◆ Task
Please return only the lines of the items, word for word, beginning with the line that contains "Identify the location of zoom-out-icon: −." and ending with the line that contains "The height and width of the screenshot is (655, 865).", both included.

Collected data:
|---|

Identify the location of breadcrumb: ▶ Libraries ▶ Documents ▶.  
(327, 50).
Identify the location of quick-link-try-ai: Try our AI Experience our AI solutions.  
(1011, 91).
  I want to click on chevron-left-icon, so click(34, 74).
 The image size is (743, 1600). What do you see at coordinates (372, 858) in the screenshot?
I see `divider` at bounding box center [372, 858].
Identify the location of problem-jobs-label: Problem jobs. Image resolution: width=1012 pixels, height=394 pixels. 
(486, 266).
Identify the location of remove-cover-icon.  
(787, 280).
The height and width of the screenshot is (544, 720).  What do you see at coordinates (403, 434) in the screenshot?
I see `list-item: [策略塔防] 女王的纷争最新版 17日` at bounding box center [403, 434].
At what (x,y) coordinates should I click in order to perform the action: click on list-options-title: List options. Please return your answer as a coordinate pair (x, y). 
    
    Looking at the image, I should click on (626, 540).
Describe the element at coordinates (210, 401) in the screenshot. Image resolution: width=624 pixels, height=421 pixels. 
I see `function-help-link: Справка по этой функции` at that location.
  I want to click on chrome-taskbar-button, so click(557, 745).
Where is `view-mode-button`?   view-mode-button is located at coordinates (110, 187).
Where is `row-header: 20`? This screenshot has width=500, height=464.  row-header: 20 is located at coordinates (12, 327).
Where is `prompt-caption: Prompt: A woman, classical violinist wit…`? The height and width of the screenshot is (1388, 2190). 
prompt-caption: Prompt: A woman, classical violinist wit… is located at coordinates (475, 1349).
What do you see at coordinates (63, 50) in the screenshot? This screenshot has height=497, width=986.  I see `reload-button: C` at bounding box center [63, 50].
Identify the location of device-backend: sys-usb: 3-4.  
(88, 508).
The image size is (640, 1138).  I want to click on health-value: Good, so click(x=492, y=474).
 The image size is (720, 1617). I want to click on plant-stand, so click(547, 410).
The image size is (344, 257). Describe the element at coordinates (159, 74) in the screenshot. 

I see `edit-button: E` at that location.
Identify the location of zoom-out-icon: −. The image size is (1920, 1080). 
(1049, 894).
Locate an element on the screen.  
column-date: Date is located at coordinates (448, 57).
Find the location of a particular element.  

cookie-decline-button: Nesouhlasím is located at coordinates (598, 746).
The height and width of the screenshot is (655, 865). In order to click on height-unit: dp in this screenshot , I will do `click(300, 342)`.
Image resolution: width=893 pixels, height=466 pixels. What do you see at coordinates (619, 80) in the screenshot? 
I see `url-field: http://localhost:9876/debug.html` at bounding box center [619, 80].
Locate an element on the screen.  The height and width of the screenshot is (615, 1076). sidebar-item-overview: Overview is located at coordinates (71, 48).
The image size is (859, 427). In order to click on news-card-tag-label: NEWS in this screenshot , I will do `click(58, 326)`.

|---|

◆ Written solution
Identify the location of zoom-out-icon: −. The image size is (1920, 1080). 
(1049, 894).
Locate an element on the screen.  
column-date: Date is located at coordinates (448, 57).
Find the location of a particular element.  

cookie-decline-button: Nesouhlasím is located at coordinates (598, 746).
The height and width of the screenshot is (655, 865). In order to click on height-unit: dp in this screenshot , I will do `click(300, 342)`.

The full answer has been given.